В обычной же жизни напитки позволяли и снять стресс, и просто создать атмосферу дружеского ужина с соратниками и сослуживцами. И в императорских резиденциях все было «как у людей».
Тем не менее, некоторые историки считают алгоколизм наследственной чертой почти всех Романовых.
Давайте посмтрим, так ли этой на самом деле.
В 1552 году Иван Грозный после взятия Казани запретил торговлю водки в Москве и построил для своих опричников особый питейный дом на Балчуге, названный «кабаком».
Напомним, что слово «кабак» у татар означало выпивку без закуски.
Кабак на Балчуге очень нравился царю, и стал любимым местом увеселения его приближенных.
Скоро государство увидело в продаже водки неистощимый источник обогащения казны.
С 1555 года кабаки появились и в других русских городах, заменив в них старые питейные заведения — корчмы.
Но самым интересным было то, что в кабаках разрешалось пить только простому люду: крестьянам и посадским.

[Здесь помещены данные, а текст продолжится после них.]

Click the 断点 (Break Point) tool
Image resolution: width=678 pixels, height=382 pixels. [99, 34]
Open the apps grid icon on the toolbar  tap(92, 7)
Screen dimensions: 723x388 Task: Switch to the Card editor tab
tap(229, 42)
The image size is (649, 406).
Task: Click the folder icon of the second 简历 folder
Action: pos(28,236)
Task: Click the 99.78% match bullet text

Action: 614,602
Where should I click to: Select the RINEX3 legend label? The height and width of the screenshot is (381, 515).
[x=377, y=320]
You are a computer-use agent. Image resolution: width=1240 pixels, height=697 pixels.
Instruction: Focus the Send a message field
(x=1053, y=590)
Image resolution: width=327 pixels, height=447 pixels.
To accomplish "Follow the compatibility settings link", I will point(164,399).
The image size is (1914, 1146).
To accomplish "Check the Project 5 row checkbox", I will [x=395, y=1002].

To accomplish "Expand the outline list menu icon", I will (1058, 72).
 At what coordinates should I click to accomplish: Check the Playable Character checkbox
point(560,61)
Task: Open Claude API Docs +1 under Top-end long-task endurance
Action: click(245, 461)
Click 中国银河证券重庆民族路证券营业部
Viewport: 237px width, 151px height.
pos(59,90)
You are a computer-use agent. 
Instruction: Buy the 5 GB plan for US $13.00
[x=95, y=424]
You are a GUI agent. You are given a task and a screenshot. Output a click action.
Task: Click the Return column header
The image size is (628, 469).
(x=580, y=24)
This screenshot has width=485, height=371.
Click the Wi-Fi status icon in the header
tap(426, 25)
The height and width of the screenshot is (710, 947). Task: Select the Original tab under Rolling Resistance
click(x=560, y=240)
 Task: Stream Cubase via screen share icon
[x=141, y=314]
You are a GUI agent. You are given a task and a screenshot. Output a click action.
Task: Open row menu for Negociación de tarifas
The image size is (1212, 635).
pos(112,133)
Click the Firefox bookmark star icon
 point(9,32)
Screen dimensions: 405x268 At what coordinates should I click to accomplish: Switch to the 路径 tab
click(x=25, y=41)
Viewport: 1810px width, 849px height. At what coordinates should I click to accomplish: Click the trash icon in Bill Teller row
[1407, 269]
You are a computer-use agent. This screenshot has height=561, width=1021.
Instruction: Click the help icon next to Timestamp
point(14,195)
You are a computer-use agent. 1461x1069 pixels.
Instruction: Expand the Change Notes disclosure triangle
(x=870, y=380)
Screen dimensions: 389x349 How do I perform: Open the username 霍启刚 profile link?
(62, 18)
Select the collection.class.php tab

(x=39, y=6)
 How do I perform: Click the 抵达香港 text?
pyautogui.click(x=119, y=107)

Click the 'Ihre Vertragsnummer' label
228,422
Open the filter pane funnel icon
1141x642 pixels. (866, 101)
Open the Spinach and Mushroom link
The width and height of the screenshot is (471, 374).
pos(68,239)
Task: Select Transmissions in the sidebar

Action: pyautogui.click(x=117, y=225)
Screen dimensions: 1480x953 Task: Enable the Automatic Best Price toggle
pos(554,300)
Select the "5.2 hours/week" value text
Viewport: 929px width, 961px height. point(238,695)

Люди других сословий обязаны были пить спиртное у себя дома, а людям, занимающимся творческим трудом пить вообще запрещлось.
С 1746 года кабаки были переименованы в «питейные заведения», но название «кабак» сохранилось до сих пор и стало нарицательным.
В течение нескольких веков кабак был особенностью русского быта, породив новую общественную социальную прослойку: «кабацких ярыг».
Что же касается самого Грозного царя, то, если верить некоторым источникам, он довольно сильно был подвержен питию.
Особенно он усердствовал в оргиях в Александровской слободе, которая стала оплотом его опричников, где они предавались самому безудржному разврату и пьянству.
К этому времени царский дворец в Александровской слободе был превращен в нечто среднее между крепостью и монастырем. Кругом возвышались прочные стены с бойницами, из которых мрачно выглядывали жерла пушек.
Так среди глухих лесов появилась опричная столица с дворцом, окруженным рвом и валом, со сторожевыми заставами по дорогам. В этой берлоге царь устроил дикую пародию на монастырь.
На вышках дежурили дозорные, железные ворота всегда были заперты. Иоанн, начавший проявлять несомненные признаки помешательства, решил, что для него и его приближенных настало время покаяния.
Он выбрал триста самых отчаянных (выражаясь современным языком, самых отмороженых) опричников и объявил их иноками.
Себя он назначил игуменом, князя Вяземского — келарем. Малюту Скуратова — параклесиархом. Всем были сшиты рясы, скуфьи и прочие принадлежности иноческого облачения. Кроме того, для Иоанна были изготовлены ризы.
Почти каждую ночь, около четырех часов, царь в сопровождении Малюты Скуратова и царевича Ивана поднимался на колокольню и начинал звонить в колокол.
Со всех сторон в церковь спешили опричники.
Случайный посетитель мог бы подумать, что он находится в настоящем монастыре.
Черные фигуры, одетые в подрясники, со скуфьями на головах, ничем не отличались от простых монахов.
Звон умолкал, и в просторном храме, тускло освещенном лампадами, появлялся царь.
Сгорбленный, с лицом изрезанным глубокими морщинами, в длинной мантии, с посохом игумена в правой руке, он производил впечатление инока-молитвенника.
Начиналась служба, которая длилась часа три-четыре. Служил священник, но царь все время находился в алтаре и клал земные поклоны.
Делал он это так усердно, что на лбу у него постоянно была опухоль. Такого же усердия он требовал и от «братии».
Царь строго следил за тем, чтобы все опричники посещали эти ночные службы.
Ослушникам грозила суровая кара: заключение в сыром подвале, почти без пищи, на десять-пятнадцать дней.
После обедни за трапезой, когда веселая братия объедалась и опивалась, царь за аналоем читал поучения отцов церкви о посте и воздержании.
Опричные пиры были далеки от идеального монашеского аскетизма.
Описавшие опричный «монастырь» служившие в опричнине ливонские дворяне Иоганн Таубе и Элерт Крузе рассказыввали, что «каждому подается еда и питье, очень дорогое и состоящее из вина и меда».
Попойки сменялись долгими и изнурительными богослужениями, подчас ночными.
Таубе и Крузе рассказывают, что время, которое царь Иван проводил за церковной службой, вовсе не было потрачено даром.
«Все, что ему приходило в голову, — отмечали они, — одного убить, другого сжечь, приказывает он в церкви».
Между пиром и церковной службой царь ходил в застенок.
«И есть свидетельство, — пишут те же авторы, — что никогда не выглядит он более веселым и не беседует более весело, чем тогда, когда он присутствует при мучениях и пытках до восьми часов».